> [What needs to be done] The expected output is a copy of every line in the records with the string "tweet".

────────────────────────────────────────

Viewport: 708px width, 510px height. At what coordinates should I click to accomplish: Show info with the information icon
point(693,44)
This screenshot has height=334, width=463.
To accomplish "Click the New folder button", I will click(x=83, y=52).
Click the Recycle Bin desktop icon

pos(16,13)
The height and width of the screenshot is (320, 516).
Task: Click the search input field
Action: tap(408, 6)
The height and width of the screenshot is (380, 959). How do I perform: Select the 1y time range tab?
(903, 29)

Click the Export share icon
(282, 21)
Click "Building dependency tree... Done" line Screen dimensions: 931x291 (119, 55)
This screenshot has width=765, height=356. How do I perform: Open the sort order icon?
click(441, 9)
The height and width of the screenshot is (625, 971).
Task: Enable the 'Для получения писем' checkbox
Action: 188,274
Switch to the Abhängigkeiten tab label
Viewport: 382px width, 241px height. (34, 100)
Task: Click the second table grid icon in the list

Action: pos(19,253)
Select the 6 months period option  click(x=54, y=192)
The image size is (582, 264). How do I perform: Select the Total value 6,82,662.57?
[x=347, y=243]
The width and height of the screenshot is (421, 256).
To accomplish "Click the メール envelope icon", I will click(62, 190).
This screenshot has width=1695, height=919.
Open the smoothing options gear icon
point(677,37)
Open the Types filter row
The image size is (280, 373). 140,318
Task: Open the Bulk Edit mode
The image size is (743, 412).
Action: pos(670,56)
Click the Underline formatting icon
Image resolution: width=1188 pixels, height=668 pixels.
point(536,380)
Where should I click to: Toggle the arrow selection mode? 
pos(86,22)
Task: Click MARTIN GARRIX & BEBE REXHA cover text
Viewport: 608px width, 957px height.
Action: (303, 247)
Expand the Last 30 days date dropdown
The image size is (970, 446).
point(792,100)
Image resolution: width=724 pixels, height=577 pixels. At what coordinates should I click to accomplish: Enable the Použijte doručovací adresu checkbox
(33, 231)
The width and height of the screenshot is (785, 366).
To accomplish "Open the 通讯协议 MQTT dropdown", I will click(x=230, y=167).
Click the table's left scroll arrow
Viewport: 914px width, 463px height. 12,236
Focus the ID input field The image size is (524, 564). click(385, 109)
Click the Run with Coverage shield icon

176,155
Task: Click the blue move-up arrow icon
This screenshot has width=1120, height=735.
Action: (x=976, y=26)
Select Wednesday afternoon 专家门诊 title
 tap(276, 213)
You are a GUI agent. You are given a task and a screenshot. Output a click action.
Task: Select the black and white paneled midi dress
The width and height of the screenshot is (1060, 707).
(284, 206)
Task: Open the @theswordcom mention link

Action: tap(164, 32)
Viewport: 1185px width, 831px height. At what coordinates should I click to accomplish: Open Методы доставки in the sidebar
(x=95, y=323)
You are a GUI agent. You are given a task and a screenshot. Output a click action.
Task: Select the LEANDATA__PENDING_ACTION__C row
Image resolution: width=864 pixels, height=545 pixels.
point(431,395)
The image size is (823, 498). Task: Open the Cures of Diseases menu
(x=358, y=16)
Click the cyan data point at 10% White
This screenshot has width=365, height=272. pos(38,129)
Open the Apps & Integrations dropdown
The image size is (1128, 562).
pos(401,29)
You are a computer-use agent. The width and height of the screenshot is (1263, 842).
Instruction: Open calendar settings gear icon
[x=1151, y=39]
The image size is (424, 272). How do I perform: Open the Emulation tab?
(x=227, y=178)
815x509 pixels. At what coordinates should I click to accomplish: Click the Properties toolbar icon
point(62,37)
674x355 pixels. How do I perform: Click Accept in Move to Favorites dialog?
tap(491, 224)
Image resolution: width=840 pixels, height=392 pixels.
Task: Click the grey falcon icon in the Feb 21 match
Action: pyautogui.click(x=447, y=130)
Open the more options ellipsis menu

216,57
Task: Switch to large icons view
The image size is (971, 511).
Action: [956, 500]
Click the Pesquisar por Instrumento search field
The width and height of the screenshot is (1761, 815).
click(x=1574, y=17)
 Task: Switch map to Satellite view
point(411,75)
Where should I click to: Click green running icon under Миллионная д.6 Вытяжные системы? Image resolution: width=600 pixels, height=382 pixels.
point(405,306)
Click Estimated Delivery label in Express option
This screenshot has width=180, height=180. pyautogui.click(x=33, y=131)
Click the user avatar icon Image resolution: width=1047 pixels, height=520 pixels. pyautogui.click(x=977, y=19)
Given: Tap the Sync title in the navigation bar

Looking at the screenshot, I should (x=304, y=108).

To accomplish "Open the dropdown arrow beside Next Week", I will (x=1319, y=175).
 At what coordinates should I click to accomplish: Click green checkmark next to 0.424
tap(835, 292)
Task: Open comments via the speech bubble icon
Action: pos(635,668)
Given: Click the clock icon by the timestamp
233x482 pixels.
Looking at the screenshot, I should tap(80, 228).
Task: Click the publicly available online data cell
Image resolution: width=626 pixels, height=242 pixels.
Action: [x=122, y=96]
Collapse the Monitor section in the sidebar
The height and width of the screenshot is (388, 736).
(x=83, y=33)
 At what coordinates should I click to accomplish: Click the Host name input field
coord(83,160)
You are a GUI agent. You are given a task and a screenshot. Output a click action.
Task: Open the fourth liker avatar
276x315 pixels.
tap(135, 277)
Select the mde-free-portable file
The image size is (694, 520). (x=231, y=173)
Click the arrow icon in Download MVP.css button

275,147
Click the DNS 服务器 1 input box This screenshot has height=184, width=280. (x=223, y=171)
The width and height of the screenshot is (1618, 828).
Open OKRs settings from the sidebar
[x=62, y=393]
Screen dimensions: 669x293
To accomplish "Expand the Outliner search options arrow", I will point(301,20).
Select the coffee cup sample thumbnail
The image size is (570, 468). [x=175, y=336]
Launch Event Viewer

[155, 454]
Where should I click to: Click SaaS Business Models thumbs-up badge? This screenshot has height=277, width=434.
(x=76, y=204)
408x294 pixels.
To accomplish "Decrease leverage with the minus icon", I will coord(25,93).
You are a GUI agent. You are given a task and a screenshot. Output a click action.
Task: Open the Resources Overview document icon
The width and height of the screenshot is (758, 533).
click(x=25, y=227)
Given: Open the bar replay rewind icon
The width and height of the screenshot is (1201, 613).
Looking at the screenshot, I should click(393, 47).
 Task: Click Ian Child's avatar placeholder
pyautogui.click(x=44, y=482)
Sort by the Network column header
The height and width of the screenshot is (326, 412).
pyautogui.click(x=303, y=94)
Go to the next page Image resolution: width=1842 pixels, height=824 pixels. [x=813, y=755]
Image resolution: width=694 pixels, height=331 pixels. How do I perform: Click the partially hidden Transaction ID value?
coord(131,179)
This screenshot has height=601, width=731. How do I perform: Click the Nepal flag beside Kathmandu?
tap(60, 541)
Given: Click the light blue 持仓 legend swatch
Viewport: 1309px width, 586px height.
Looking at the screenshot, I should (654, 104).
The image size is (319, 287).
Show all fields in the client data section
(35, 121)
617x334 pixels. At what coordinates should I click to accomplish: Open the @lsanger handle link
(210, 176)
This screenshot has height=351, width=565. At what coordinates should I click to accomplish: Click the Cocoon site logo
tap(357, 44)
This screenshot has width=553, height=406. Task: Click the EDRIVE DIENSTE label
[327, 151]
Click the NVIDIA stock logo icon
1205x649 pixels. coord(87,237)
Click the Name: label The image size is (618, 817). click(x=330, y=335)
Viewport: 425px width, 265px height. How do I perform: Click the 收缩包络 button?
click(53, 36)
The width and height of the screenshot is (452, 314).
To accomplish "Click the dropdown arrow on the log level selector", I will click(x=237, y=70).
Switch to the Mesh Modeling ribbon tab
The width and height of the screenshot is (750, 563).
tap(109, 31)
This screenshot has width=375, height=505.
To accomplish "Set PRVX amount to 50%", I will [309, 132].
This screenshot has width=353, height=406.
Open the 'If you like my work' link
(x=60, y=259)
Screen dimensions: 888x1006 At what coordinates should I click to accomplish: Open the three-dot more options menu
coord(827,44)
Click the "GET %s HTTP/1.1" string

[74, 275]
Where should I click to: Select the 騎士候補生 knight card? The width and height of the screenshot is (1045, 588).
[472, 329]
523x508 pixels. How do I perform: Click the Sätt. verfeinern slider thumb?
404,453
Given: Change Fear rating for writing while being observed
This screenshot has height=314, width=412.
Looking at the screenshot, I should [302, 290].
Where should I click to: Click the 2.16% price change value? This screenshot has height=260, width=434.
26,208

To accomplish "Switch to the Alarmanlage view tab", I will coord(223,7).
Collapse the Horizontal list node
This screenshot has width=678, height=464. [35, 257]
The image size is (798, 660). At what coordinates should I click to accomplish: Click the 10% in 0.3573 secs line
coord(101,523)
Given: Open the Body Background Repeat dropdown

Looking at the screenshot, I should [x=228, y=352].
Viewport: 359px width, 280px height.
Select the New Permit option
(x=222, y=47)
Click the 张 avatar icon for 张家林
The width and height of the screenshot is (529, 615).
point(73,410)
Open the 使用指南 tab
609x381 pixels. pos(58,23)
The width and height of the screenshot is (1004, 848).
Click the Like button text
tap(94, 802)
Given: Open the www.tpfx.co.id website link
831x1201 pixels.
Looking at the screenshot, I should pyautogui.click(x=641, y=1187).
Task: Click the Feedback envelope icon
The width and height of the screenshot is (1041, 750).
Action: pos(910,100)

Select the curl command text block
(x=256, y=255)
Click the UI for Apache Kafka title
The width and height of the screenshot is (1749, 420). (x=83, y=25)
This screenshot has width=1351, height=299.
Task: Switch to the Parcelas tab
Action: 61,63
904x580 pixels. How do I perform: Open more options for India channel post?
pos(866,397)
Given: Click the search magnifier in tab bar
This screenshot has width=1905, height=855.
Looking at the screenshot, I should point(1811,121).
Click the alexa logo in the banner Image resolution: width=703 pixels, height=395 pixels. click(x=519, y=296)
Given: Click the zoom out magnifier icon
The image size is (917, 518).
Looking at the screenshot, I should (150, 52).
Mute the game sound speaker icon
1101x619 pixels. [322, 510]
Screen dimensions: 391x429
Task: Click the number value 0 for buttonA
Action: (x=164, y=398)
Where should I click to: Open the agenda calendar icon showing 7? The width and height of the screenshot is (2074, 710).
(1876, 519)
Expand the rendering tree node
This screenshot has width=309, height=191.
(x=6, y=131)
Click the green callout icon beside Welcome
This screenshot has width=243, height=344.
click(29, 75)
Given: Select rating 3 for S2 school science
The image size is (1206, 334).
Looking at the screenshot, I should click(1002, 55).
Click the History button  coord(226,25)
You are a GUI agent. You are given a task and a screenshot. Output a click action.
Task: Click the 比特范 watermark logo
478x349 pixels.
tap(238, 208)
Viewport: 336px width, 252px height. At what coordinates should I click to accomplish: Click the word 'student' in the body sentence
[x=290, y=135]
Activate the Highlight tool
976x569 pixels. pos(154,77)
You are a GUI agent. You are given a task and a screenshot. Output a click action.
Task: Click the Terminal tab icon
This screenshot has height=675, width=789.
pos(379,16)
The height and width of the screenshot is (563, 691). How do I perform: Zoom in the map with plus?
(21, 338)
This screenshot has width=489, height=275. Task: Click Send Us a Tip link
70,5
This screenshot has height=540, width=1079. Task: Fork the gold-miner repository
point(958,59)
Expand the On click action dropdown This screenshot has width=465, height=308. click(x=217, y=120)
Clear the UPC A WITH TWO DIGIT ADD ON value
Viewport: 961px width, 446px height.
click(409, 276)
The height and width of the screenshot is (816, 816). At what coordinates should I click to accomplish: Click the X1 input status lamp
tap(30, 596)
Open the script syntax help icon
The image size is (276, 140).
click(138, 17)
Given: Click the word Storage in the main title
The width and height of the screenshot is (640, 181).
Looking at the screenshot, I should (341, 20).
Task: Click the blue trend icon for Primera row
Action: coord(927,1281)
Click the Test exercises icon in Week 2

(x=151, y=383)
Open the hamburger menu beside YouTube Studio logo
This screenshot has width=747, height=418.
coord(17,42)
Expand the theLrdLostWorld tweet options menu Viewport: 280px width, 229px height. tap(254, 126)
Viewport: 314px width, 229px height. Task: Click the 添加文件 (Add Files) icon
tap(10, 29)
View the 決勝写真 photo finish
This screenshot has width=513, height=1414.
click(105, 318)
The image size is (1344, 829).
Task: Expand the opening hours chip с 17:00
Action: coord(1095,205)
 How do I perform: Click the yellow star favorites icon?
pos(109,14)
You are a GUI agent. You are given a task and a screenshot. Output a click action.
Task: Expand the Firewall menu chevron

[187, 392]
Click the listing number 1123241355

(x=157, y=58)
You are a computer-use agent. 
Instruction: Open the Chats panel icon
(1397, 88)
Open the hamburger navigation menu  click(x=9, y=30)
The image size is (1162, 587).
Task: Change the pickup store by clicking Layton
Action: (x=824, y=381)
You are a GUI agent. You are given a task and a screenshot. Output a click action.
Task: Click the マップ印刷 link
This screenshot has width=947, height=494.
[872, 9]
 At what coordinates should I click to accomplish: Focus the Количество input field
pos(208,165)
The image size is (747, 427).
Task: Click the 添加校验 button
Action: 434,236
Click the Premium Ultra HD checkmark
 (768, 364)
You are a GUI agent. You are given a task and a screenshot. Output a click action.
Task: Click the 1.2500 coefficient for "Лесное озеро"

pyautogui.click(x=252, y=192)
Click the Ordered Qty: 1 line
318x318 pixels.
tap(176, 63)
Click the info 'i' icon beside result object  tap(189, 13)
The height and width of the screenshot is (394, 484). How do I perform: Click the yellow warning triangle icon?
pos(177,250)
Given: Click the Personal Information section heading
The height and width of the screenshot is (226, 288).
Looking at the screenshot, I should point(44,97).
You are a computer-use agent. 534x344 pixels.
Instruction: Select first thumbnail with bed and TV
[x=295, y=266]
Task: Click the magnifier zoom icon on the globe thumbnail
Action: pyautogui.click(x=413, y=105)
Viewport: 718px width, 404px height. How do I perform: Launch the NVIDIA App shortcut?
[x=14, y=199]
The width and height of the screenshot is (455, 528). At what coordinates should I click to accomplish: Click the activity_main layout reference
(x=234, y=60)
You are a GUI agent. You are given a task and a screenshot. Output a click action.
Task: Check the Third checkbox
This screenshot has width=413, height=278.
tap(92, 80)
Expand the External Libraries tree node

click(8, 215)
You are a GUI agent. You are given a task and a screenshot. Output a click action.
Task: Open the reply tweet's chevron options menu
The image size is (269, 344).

────────────────────────────────────────

> [Result below]
Expand the theLrdLostWorld tweet options menu Viewport: 280px width, 229px height. tap(254, 126)
Task: Open the reply tweet's chevron options menu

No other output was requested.